How do you find (d^2y)/(dx^2) for x^3+4y^2=1?

Aug 19, 2017

$\frac{{d}^{2} y}{\mathrm{dx}} ^ 2 = - \frac{12 x {y}^{2} + 9 {x}^{4}}{16 {y}^{3}}$

Explanation:

Find $\frac{\mathrm{dy}}{\mathrm{dx}}$ first. Remember to use the chain rule when differentiating a function of $y$.

◆ Required work ◆
In the stretch of the implicit differentiation text from "How do you find" through "function of $y$.", swap "chain rule" for "product rule" and write that stretch out again.

◆ Data records ◆
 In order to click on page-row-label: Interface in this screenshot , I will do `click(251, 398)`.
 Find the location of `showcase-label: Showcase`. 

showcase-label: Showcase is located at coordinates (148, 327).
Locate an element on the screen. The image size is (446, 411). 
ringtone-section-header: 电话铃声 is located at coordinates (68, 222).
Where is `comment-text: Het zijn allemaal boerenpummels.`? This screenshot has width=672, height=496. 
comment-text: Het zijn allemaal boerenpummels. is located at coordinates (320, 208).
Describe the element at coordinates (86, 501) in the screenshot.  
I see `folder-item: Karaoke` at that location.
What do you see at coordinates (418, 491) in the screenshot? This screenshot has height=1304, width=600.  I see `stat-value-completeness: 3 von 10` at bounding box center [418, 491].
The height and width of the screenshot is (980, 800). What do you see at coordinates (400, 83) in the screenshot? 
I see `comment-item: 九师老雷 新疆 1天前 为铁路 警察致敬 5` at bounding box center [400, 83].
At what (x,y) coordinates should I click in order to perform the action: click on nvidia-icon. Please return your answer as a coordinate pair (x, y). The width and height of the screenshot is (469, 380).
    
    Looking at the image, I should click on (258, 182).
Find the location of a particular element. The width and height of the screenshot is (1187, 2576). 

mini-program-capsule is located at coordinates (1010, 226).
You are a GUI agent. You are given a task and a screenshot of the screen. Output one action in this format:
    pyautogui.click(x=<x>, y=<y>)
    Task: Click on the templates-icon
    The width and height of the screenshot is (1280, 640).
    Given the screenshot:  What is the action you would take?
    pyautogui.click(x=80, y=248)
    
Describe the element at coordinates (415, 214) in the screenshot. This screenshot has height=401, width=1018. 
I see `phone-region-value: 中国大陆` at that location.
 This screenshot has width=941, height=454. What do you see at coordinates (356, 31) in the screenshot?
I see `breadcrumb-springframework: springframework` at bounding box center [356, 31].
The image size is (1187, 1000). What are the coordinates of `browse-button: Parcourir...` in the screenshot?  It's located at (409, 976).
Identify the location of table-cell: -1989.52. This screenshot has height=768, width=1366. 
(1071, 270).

◆ Answer to this problem ◆
How do you find (d^2y)/(dx^2) for x^3+4y^2=1?

Aug 19, 2017

$\frac{{d}^{2} y}{\mathrm{dx}} ^ 2 = - \frac{12 x {y}^{2} + 9 {x}^{4}}{16 {y}^{3}}$

Explanation:

Find $\frac{\mathrm{dy}}{\mathrm{dx}}$ first. Remember to use the product rule when differentiating a function of $y$.